• [Consegna esercizio]: Ricopia tali e quali le righe dell'elenco che vanno da quella che contiene "coordinates (332, 190)." a quella che contiene "coordinates (87, 481).", incluse entrambe.

:: Dati disponibili

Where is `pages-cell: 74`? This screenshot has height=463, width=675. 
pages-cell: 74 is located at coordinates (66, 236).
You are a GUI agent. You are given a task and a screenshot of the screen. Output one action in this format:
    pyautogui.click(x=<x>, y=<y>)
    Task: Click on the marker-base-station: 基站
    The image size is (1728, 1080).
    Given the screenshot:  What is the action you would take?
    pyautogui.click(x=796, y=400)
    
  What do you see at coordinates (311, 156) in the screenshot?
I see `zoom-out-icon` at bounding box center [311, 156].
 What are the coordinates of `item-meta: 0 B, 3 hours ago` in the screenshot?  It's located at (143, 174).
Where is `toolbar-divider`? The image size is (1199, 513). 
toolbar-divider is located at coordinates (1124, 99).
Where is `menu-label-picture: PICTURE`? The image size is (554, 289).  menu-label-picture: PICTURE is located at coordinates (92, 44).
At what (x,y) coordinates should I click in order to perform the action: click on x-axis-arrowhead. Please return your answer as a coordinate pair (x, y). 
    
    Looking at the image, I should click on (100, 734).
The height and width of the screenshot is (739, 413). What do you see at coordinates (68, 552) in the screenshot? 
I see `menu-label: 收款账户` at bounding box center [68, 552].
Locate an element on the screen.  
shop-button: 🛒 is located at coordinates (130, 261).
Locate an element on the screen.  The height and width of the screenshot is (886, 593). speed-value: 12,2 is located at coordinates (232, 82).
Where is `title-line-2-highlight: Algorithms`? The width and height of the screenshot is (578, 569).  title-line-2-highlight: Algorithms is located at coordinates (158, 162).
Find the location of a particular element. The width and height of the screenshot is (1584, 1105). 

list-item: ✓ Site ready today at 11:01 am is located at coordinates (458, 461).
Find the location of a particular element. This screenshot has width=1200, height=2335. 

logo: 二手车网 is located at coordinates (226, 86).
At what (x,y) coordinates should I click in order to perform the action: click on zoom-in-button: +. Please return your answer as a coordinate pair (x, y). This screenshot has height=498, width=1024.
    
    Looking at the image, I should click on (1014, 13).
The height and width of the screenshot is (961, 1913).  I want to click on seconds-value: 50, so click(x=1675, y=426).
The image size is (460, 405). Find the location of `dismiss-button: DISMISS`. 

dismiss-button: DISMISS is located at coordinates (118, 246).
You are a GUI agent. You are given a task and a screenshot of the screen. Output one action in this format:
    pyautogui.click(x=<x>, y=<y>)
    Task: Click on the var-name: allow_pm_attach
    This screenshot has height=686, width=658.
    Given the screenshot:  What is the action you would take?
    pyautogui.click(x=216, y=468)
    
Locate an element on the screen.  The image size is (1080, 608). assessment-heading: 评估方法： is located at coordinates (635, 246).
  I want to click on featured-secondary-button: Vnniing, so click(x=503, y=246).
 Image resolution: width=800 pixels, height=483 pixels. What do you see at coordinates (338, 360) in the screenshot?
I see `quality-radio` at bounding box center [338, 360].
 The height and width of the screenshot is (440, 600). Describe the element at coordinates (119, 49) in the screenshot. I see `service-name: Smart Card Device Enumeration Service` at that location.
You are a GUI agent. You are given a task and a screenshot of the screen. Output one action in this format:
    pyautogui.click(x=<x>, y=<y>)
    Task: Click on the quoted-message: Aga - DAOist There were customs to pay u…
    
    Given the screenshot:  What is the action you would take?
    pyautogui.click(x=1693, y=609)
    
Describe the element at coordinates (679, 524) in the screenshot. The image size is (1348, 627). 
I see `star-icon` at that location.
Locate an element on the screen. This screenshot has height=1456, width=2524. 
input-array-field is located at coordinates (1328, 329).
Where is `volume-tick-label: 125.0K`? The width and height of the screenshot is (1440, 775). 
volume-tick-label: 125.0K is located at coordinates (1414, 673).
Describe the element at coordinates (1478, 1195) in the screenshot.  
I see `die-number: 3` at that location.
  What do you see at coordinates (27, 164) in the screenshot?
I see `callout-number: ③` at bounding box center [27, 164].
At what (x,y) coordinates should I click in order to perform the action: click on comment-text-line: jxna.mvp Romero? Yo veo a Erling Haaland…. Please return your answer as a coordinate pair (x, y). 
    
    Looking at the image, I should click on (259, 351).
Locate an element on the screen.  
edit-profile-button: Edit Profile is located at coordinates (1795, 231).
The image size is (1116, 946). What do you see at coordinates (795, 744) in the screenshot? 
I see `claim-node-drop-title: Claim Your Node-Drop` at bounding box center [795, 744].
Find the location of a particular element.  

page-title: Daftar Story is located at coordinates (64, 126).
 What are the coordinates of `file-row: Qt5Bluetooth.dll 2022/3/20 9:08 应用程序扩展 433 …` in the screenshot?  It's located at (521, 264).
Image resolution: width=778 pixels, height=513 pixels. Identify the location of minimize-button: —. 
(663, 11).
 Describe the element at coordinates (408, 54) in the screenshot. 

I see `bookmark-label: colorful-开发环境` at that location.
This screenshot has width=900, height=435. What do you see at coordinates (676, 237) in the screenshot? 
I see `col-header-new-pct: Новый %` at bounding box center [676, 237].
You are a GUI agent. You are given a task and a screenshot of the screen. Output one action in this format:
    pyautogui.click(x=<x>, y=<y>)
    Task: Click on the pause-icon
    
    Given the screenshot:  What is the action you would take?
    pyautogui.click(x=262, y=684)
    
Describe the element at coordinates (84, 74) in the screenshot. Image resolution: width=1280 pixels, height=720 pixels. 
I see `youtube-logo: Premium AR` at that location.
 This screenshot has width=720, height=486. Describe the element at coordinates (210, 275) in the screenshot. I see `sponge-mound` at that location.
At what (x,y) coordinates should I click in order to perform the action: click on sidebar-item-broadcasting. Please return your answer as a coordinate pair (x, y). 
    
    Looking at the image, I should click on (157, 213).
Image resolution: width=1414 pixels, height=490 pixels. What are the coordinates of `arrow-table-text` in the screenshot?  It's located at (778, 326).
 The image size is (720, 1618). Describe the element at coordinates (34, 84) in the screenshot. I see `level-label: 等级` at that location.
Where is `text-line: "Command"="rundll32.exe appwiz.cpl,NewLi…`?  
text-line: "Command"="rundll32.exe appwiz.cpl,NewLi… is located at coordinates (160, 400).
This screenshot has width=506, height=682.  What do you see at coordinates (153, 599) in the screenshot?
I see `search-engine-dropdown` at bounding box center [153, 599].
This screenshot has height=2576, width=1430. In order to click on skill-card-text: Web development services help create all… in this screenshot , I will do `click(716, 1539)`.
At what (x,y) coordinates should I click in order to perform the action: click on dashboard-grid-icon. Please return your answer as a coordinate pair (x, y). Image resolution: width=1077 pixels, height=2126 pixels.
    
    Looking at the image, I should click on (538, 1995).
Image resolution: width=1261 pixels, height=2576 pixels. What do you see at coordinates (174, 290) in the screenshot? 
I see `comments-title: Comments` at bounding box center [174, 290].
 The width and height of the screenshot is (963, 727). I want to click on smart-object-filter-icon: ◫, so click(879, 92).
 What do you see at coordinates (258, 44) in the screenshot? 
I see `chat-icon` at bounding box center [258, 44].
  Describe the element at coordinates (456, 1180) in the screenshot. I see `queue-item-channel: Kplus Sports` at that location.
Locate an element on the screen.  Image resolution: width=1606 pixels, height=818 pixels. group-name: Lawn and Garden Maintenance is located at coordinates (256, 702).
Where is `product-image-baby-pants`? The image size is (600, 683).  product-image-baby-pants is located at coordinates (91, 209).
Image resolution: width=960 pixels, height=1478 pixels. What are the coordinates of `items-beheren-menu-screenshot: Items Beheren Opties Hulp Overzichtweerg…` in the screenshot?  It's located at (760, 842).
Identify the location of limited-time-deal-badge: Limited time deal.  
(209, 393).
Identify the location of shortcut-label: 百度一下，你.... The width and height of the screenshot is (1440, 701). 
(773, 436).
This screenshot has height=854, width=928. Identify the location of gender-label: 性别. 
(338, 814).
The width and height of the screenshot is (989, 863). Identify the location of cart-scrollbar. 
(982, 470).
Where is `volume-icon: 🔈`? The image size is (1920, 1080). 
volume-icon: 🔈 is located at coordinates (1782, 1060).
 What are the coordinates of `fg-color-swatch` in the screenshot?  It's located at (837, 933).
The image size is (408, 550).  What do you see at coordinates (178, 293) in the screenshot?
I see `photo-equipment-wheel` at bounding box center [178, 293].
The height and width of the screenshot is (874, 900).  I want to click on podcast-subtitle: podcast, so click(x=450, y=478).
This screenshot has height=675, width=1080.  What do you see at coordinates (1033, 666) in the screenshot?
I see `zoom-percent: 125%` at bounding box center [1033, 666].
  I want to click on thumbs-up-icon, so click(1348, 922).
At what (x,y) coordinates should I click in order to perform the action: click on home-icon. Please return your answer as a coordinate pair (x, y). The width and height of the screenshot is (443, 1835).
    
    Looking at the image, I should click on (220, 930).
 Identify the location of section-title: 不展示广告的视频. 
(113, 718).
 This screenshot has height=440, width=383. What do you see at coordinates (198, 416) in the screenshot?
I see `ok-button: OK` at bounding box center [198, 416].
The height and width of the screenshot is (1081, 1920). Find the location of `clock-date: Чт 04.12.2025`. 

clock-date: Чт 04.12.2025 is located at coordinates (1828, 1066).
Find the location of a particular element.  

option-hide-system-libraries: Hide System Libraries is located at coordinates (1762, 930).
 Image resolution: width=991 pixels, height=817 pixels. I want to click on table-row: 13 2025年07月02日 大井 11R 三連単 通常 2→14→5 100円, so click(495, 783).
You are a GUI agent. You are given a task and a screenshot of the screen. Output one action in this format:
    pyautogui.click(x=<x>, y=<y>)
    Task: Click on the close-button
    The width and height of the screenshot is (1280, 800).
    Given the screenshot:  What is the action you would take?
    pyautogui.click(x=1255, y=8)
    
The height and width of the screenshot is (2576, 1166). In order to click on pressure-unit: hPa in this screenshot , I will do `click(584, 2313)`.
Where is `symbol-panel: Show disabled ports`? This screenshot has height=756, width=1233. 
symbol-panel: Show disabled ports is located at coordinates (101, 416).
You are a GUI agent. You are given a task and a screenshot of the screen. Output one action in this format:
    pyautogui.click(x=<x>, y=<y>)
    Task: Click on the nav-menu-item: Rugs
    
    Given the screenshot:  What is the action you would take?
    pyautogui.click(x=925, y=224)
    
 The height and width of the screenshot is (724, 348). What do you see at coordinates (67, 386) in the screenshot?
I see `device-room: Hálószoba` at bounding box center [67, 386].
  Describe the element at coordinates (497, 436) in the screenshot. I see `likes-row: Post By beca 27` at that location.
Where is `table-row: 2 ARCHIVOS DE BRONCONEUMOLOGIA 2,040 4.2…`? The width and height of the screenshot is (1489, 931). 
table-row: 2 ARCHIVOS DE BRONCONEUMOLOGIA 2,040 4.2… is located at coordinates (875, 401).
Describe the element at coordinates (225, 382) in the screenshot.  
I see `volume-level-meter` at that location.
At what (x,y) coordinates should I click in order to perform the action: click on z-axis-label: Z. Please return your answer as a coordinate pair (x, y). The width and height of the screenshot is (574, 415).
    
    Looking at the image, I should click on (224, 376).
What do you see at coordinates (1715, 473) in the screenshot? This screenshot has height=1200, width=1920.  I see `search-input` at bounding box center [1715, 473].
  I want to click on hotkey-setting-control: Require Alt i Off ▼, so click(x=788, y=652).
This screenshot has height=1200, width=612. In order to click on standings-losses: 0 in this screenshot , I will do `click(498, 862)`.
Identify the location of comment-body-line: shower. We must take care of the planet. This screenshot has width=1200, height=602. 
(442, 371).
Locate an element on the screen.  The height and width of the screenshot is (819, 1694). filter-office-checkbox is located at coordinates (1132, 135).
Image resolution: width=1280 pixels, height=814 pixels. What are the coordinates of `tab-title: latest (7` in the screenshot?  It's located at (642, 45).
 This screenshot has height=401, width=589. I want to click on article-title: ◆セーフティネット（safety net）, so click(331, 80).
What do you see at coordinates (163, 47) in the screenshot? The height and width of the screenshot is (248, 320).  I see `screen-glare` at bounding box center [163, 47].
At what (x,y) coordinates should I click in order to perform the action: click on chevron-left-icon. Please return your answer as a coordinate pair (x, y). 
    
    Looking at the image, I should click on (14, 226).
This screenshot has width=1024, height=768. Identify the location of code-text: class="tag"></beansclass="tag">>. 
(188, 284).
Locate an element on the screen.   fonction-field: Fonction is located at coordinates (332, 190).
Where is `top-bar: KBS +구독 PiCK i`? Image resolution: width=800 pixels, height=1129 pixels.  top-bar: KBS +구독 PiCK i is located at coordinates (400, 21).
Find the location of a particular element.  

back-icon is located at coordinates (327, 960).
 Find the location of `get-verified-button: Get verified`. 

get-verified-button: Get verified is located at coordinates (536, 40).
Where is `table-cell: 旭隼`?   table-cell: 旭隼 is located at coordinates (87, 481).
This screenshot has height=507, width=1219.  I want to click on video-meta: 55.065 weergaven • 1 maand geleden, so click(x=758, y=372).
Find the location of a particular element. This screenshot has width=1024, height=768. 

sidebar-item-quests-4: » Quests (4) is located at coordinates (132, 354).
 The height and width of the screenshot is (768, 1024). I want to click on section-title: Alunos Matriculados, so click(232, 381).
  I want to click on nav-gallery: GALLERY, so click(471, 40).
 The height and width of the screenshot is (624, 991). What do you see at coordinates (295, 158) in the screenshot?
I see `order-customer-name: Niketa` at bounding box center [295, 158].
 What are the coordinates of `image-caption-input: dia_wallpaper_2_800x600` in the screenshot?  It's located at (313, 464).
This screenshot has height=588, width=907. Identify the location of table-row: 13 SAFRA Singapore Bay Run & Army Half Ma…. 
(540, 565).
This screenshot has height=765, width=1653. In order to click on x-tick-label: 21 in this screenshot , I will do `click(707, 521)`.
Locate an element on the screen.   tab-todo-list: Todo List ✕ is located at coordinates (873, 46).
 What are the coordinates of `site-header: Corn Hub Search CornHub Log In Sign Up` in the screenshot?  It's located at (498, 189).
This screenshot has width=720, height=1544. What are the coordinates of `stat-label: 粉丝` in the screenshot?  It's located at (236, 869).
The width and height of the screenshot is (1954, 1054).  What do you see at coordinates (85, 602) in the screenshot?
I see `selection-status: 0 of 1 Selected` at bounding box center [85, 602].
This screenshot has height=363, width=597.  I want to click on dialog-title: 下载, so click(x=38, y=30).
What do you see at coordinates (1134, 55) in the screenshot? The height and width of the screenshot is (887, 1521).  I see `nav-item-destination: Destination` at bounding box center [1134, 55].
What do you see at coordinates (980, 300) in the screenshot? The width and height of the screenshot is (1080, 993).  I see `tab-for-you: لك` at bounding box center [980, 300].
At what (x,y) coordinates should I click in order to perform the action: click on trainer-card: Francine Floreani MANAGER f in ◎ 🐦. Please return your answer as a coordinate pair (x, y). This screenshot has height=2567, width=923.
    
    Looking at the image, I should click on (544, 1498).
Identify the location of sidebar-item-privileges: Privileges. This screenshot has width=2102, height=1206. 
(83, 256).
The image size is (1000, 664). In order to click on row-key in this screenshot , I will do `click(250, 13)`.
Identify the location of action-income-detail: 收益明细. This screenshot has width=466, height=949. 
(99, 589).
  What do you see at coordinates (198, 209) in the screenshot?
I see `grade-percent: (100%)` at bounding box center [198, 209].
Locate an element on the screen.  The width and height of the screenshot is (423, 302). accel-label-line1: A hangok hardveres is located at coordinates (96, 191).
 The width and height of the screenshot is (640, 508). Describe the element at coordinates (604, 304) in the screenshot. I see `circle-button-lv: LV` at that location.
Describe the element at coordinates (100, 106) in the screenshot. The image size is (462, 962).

::::

• [Soluzione]:
Locate an element on the screen.   fonction-field: Fonction is located at coordinates (332, 190).
Where is `top-bar: KBS +구독 PiCK i`? Image resolution: width=800 pixels, height=1129 pixels.  top-bar: KBS +구독 PiCK i is located at coordinates (400, 21).
Find the location of a particular element.  

back-icon is located at coordinates (327, 960).
 Find the location of `get-verified-button: Get verified`. 

get-verified-button: Get verified is located at coordinates (536, 40).
Where is `table-cell: 旭隼`?   table-cell: 旭隼 is located at coordinates (87, 481).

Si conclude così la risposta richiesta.